Segment Start: SOURCE DATA

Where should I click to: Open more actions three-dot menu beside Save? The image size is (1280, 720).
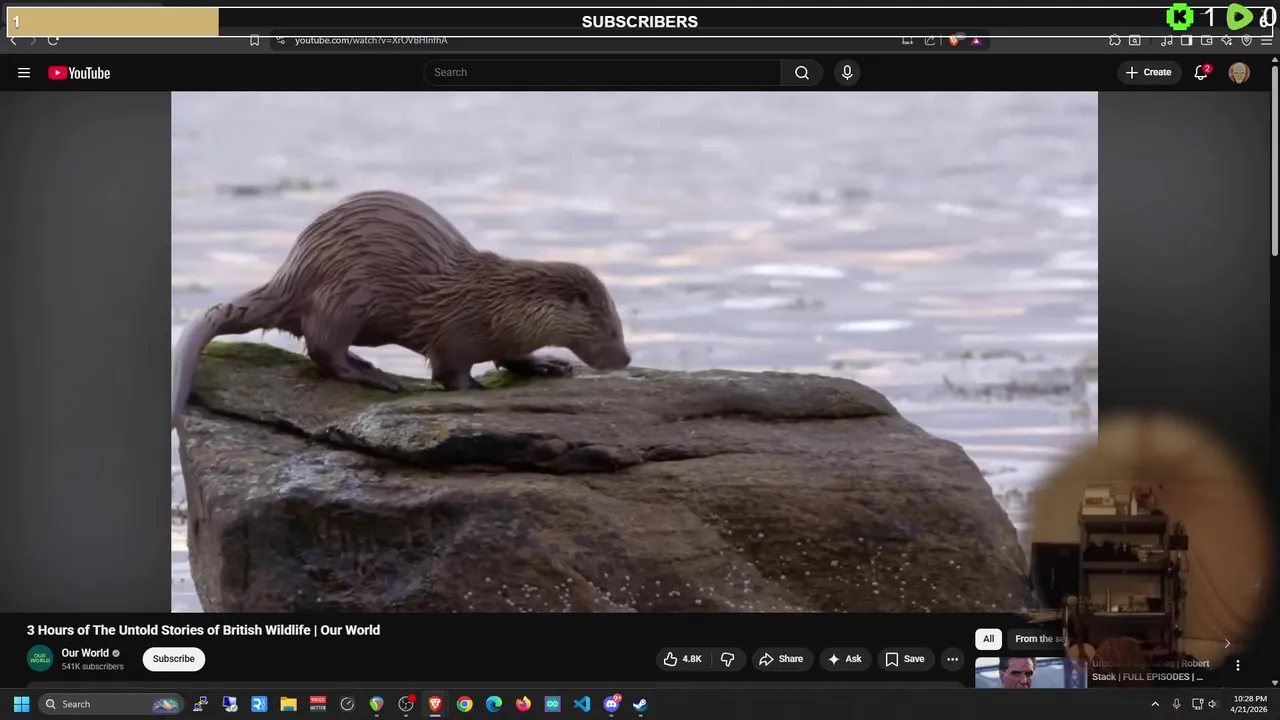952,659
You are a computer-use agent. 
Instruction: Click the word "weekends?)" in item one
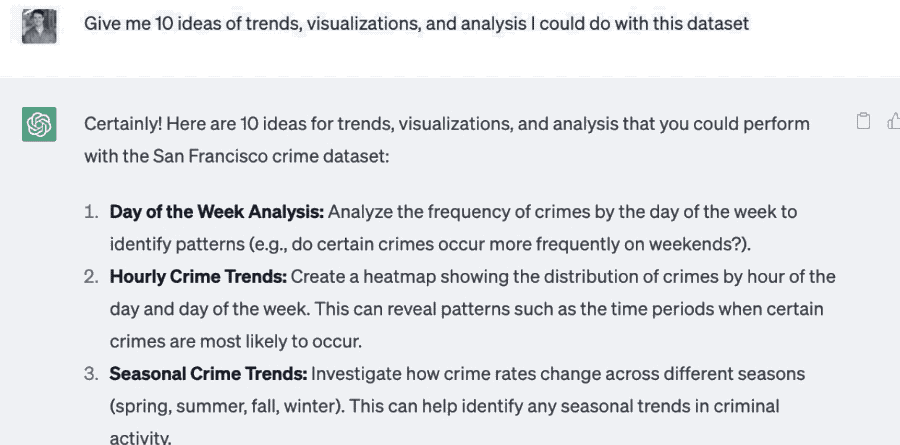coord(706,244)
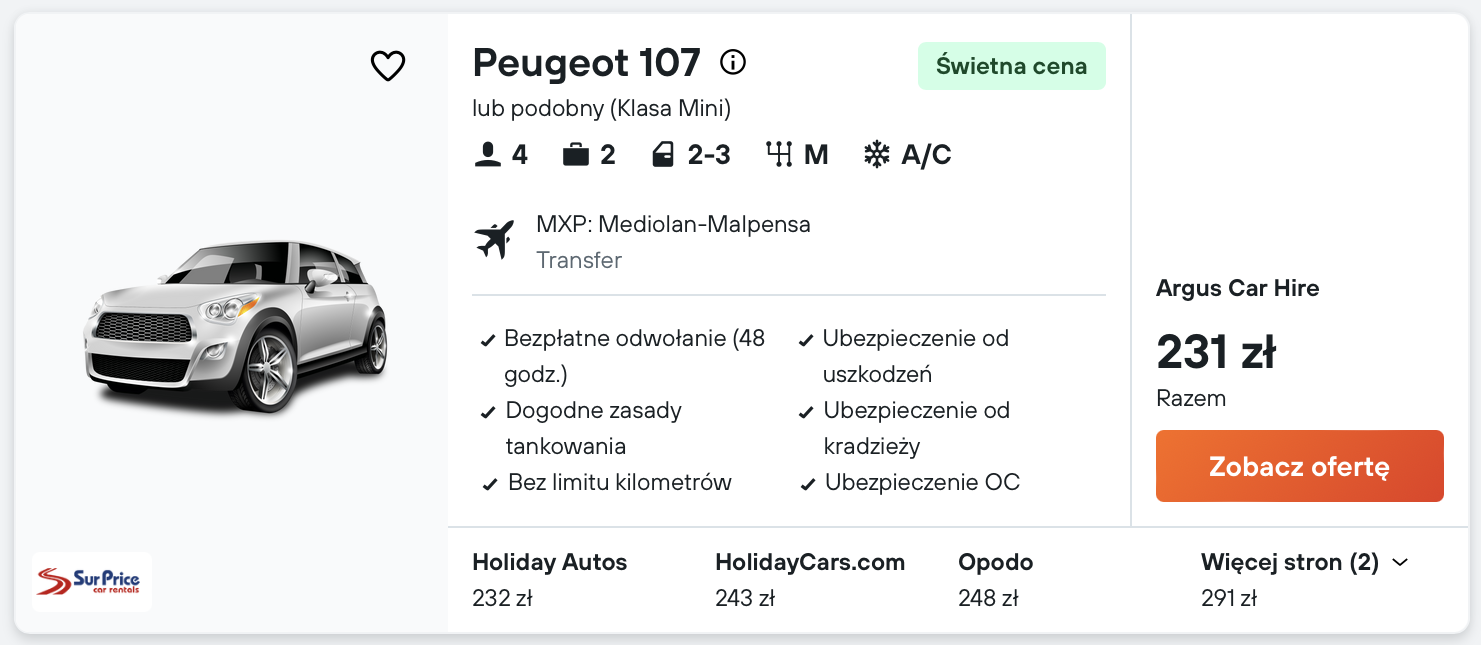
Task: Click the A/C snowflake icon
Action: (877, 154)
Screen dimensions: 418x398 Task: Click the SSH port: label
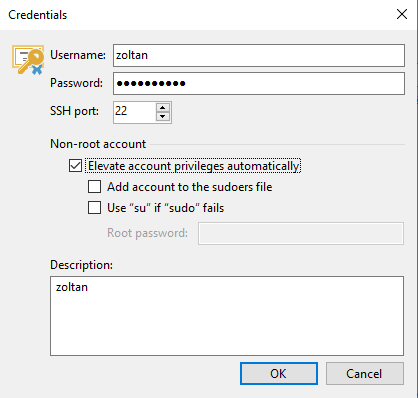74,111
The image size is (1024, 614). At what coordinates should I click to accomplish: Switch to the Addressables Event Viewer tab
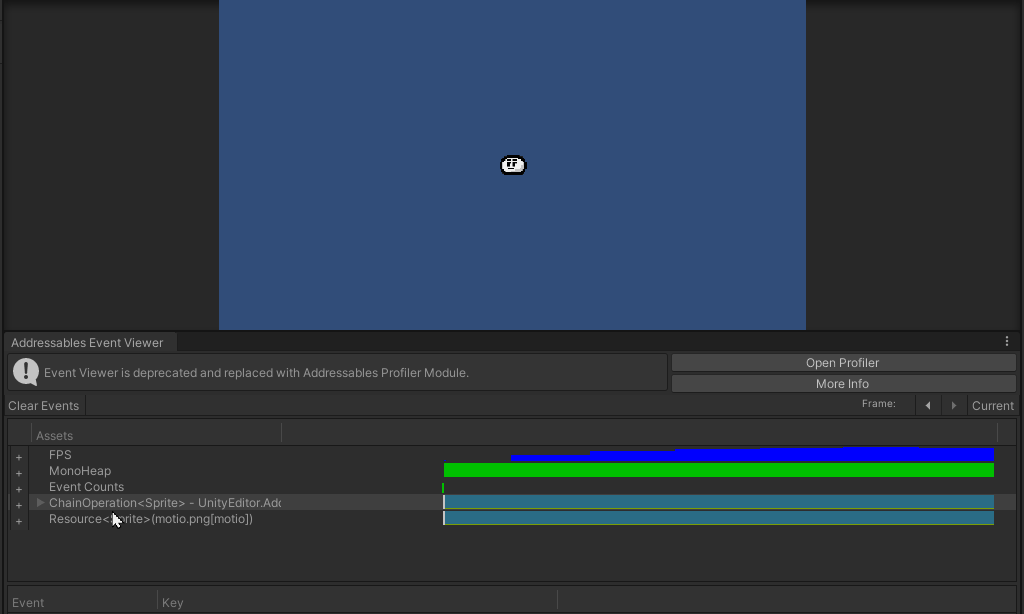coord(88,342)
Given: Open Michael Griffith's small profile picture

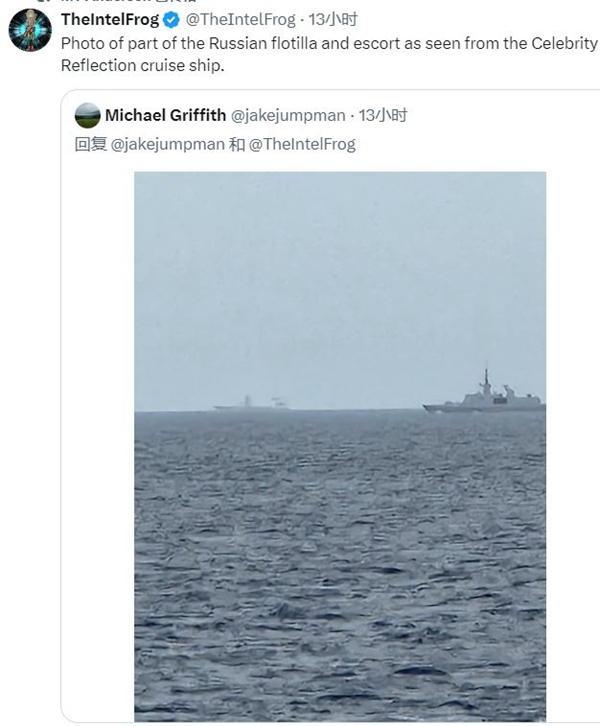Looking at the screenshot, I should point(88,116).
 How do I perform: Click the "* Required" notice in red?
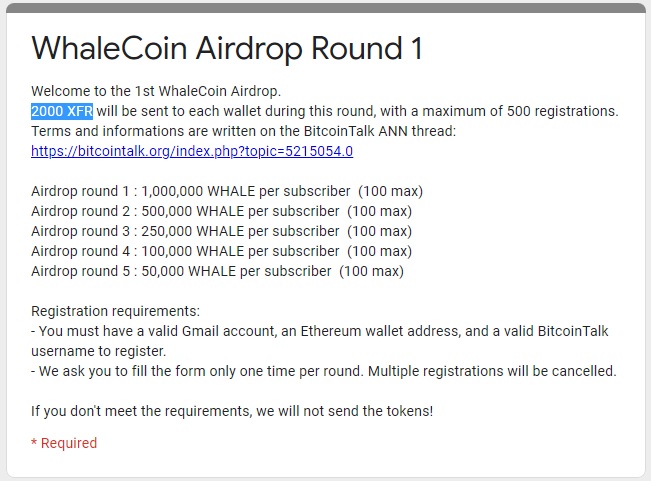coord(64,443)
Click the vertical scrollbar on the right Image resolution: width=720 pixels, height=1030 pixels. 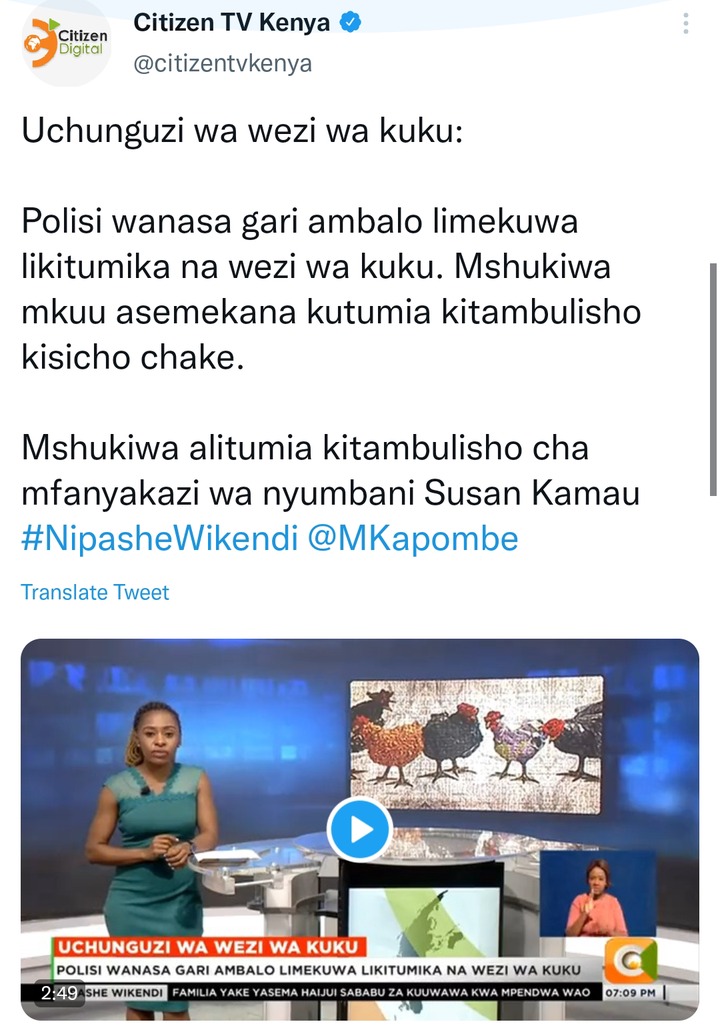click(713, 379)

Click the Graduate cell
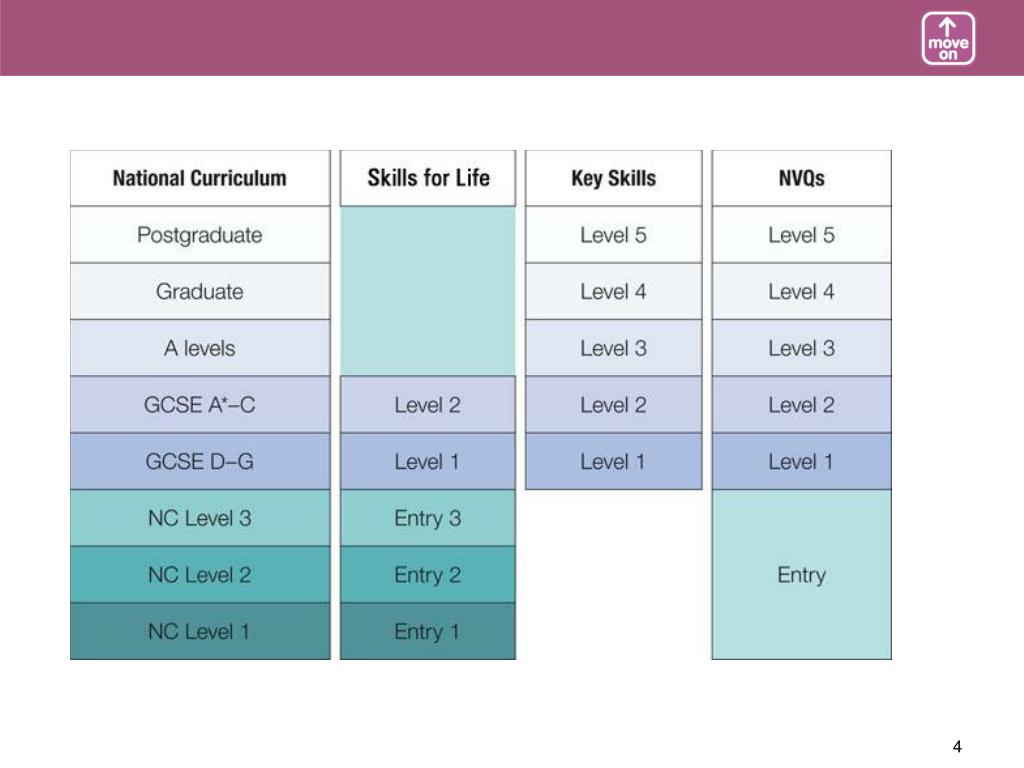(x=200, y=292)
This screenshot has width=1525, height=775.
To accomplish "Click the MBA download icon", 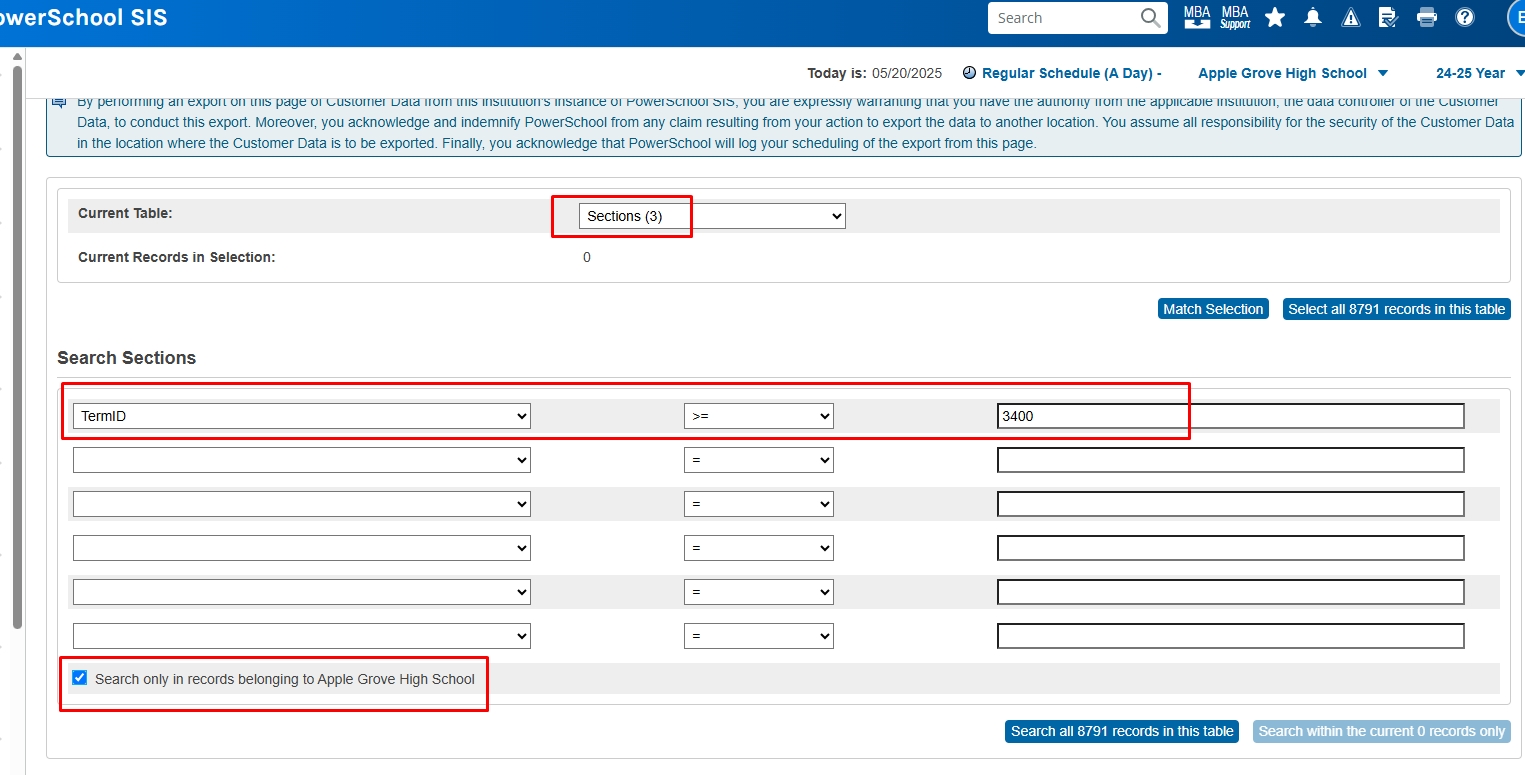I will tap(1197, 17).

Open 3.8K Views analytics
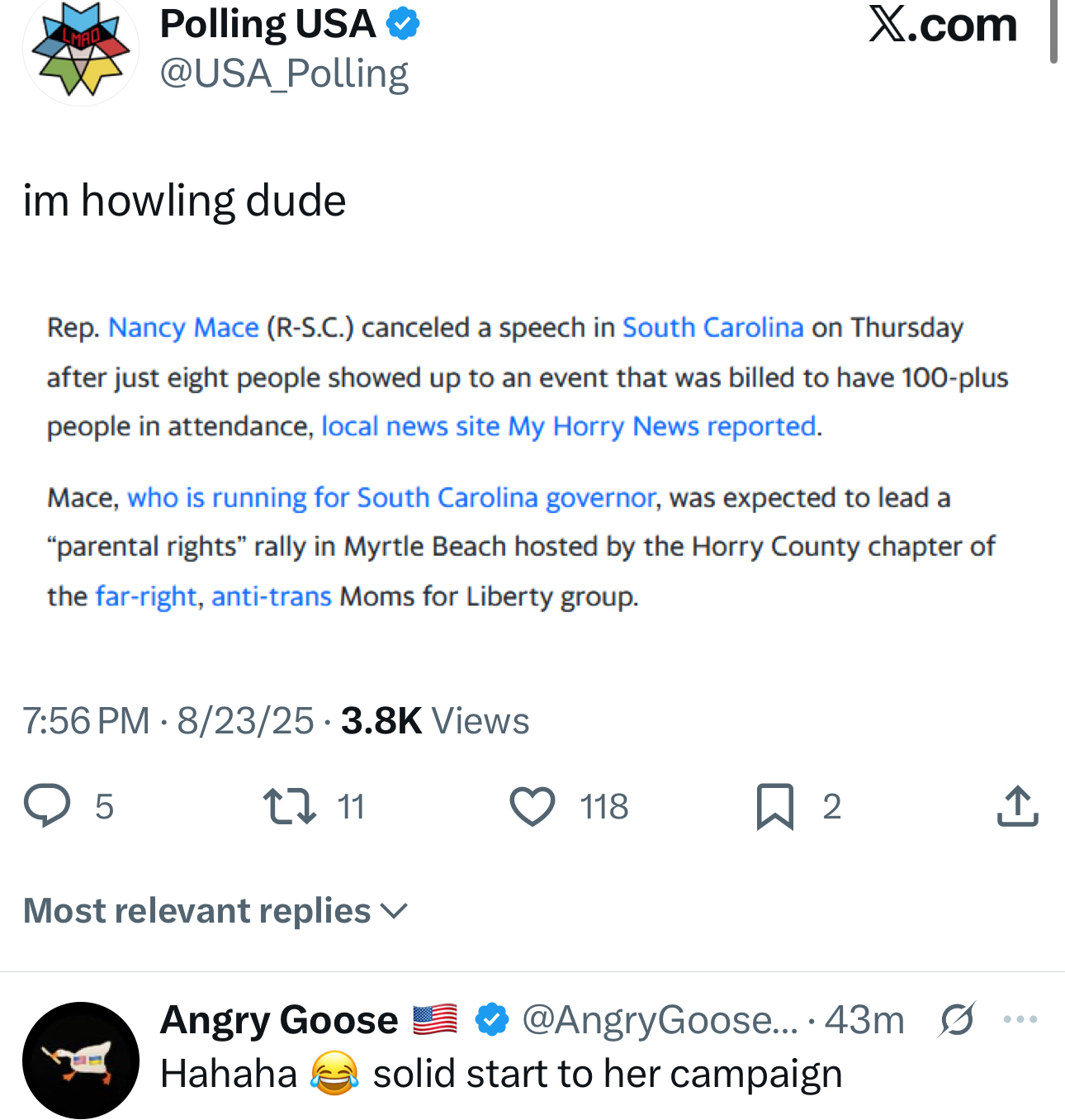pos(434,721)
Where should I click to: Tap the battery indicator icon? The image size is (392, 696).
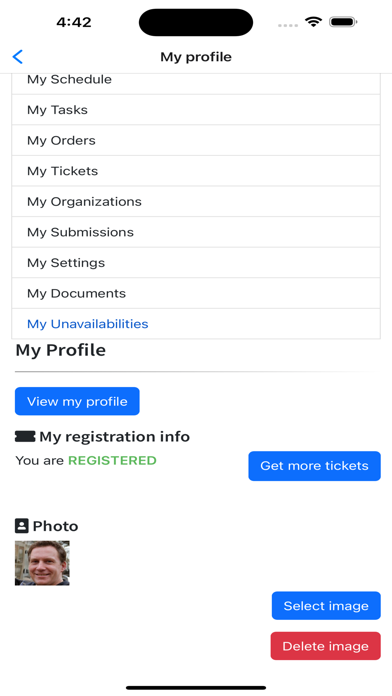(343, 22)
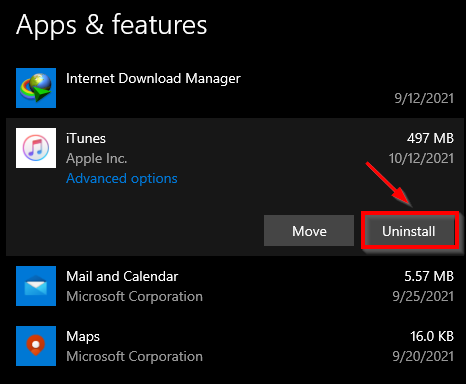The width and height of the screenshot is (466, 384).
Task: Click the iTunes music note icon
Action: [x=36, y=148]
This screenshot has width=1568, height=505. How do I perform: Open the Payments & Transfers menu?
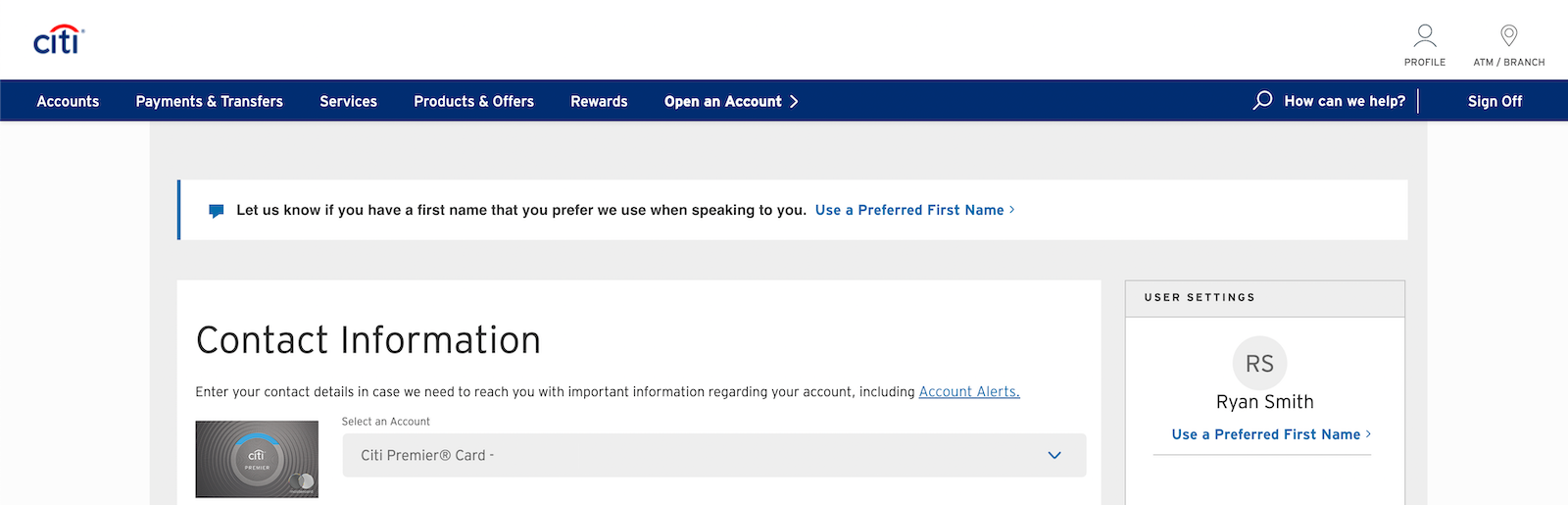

Segment End: SOURCE DATA

Among the entries above, say how many lines hold the word "This". No other words belong in the answer.

2